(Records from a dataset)
+---+
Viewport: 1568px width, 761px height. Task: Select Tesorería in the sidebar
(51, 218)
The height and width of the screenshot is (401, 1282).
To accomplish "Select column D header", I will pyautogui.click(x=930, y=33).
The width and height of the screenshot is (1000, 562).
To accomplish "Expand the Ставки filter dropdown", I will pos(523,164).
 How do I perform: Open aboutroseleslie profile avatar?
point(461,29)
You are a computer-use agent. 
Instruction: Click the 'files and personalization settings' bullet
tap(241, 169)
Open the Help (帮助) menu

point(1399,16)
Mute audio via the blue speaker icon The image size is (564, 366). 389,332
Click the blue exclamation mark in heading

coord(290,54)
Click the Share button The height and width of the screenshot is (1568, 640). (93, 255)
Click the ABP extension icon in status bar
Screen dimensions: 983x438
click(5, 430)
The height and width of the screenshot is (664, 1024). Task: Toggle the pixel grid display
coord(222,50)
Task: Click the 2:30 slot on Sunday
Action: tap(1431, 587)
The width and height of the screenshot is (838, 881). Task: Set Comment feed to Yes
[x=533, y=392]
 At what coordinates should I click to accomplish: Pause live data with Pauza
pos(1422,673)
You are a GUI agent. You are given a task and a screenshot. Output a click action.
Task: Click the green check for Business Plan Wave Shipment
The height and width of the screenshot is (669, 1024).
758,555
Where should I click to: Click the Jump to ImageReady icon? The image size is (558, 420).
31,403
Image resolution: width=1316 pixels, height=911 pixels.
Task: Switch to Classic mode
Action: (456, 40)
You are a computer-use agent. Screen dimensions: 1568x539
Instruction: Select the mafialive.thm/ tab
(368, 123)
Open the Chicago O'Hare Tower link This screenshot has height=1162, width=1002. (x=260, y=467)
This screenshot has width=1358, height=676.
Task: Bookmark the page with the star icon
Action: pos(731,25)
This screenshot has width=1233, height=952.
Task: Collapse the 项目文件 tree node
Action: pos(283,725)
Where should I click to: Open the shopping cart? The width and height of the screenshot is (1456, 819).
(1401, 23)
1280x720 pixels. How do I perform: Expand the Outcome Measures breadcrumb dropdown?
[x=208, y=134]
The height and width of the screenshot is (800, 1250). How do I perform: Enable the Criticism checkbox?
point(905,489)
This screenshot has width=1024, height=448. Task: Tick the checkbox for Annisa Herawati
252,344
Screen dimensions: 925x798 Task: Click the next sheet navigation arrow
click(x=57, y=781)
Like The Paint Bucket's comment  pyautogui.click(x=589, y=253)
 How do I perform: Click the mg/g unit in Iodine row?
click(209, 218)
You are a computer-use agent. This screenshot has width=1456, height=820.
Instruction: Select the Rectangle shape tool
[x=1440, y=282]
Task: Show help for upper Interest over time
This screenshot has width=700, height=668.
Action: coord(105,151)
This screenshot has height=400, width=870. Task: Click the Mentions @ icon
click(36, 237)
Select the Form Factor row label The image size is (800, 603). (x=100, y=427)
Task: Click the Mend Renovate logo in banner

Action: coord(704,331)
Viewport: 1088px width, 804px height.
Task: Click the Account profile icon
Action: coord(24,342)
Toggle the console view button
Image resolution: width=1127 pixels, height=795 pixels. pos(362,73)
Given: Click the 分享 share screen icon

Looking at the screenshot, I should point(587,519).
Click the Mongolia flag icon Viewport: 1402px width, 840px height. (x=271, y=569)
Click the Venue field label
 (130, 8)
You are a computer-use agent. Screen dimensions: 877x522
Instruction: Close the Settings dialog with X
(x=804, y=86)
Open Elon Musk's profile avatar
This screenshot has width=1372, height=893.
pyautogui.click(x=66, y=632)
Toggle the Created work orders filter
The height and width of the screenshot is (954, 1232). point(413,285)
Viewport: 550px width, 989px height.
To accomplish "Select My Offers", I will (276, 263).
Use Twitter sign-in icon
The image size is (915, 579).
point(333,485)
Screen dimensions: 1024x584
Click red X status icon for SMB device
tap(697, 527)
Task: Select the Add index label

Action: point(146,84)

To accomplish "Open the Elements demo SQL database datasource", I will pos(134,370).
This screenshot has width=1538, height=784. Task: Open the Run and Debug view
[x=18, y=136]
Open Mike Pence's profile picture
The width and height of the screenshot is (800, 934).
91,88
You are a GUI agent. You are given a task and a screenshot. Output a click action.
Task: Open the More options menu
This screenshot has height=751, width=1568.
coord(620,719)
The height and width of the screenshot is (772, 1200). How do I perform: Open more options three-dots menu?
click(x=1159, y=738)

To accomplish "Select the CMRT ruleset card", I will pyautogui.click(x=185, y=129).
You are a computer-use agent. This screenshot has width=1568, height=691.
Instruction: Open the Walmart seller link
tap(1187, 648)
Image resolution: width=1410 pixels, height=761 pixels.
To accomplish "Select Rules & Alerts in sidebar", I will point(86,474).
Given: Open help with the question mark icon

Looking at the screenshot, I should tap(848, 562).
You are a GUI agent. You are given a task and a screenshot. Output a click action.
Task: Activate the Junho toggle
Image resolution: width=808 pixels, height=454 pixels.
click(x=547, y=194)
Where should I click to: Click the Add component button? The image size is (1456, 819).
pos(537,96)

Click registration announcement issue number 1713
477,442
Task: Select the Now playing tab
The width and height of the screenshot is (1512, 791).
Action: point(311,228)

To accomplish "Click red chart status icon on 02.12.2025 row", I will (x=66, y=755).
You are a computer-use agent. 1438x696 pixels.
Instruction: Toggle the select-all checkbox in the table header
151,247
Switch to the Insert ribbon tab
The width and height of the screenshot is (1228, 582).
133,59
+---+
Required work:
Reproduce the lines of the material above verbatim, starting with the line containing "You are a computer-use agent. 1438x696" and running through the end of the material, inclusive.

Solution below:
You are a computer-use agent. 1438x696 pixels.
Instruction: Toggle the select-all checkbox in the table header
151,247
Switch to the Insert ribbon tab
The width and height of the screenshot is (1228, 582).
133,59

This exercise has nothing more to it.